Metaphysical poets like Rumi (and others), whom Cohen tried to emulate in The Guests, have evoked this state, and Coleman Barks translations have joined us to that eternity of understanding. It is a state of serenity, of calm, even bemused, acceptance in which the madness of desire, ambition and paranoid power mongers have no purchase. Both Cohen and Drake have touched these places but either would not or could not remain there. I strongly suspect that it’s the false belief that serenity cannot sustain a career in the emotional see-sawing that is the popular song is what keeps them swinging from pole to pole.
As Lynskey quotes Cohen, on discovering Lorca at fifteen, “The loneliness was dissolved, and you felt you were this aching creature in the midst of an aching cosmos, and the ache was okay.

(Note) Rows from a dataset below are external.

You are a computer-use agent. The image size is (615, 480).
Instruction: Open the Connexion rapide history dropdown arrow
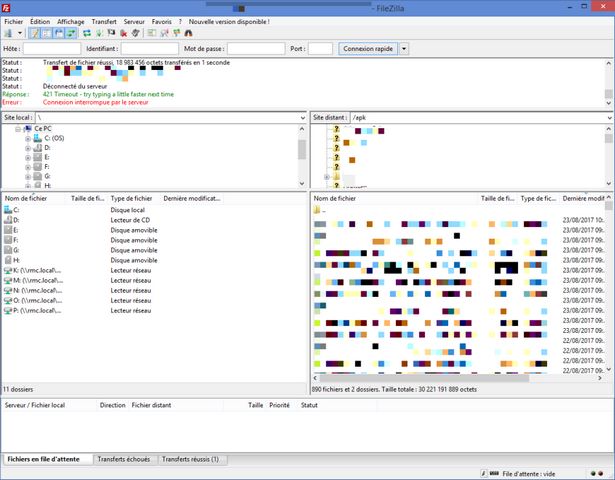click(x=404, y=48)
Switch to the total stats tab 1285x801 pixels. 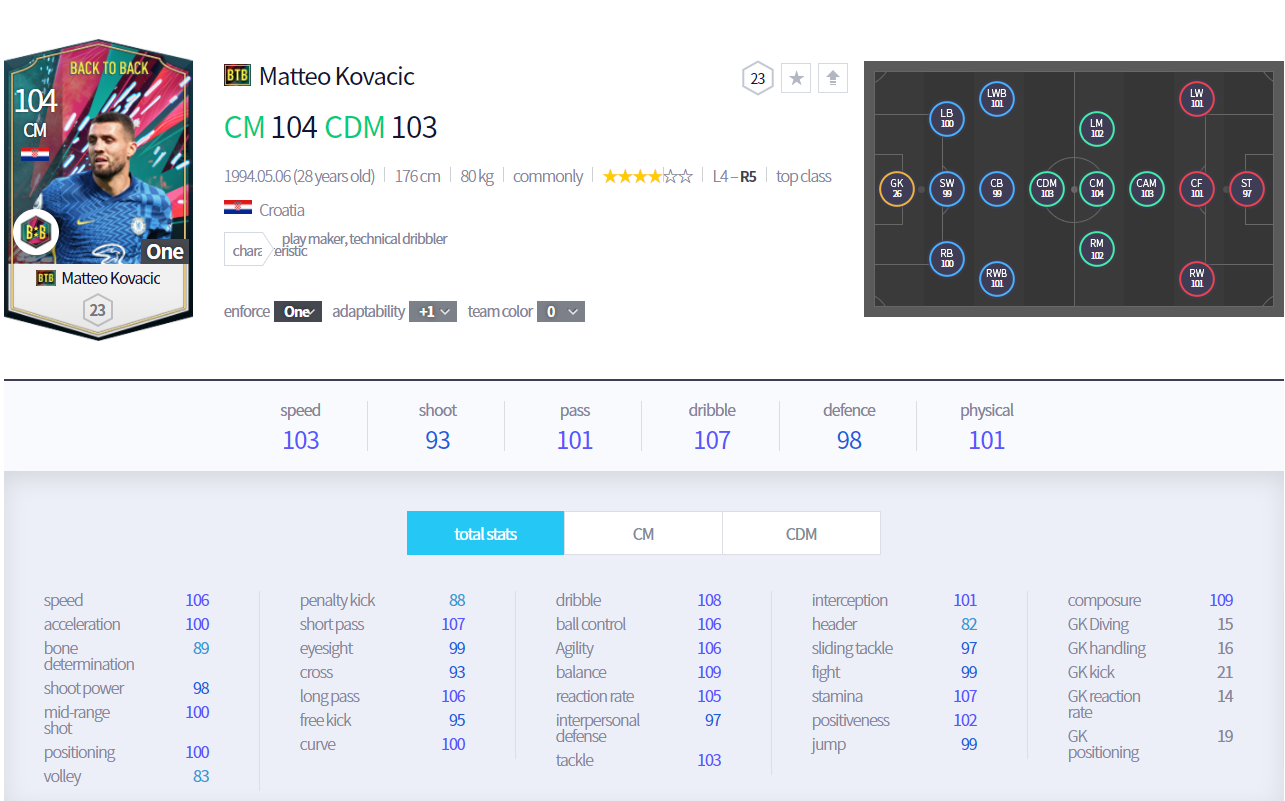click(485, 534)
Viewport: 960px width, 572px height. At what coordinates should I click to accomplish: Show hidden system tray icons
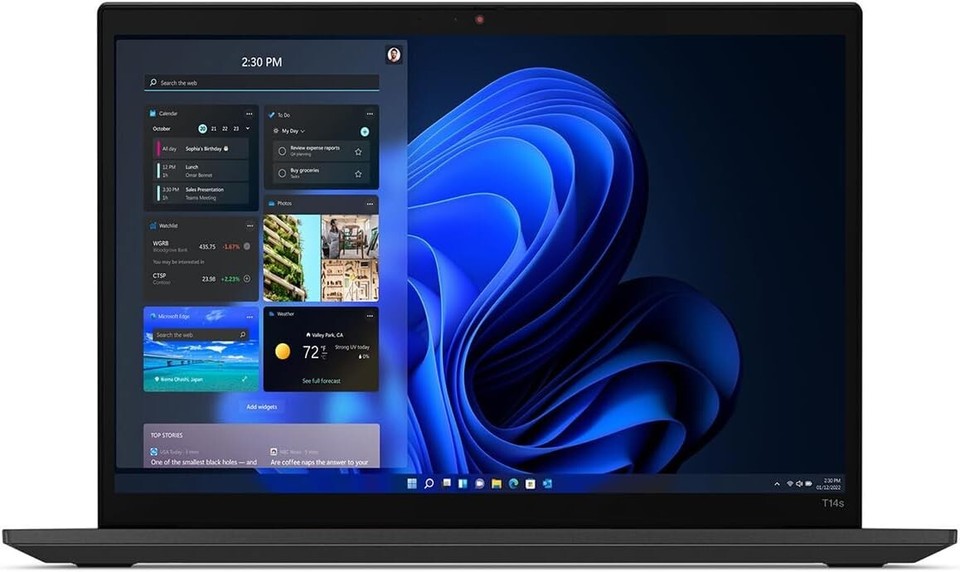tap(777, 484)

Not only was it okay, but it was the way you embraced the sun and the moon”. A doomed romantic ideology if ever I saw one, and one that will certainly gather in its adherents over the generations. Mind you this was also the man who sang I ache in the places where I used to play, and as I settle with the odd comforting groan into my sunset years I can only agree.
What he might add to this now, settled on the other side and surveying the lives that Leonard lived, one can only guess, as some would say. I, however, will go you one better: I shall attempt to find out.
And I did, on Youtube, a few days ago. Check out “WordofGord: spirit contact, Leonard Cohen”, where ‘I’ seemed to meet him outside a rather resplendent synagogue in the astral plane version of Montreal. A very polite, deferential and somewhat relieved Leonard settling in to something like eternity, although if he knew his Buddhism as well as he implied in interviews, the velvet gloved threat of return to the valley of the shadow of death hovered discreetly in the background.
As he once memorably sang, “Even damnation is poisoned with rainbows” (The Old Revolution).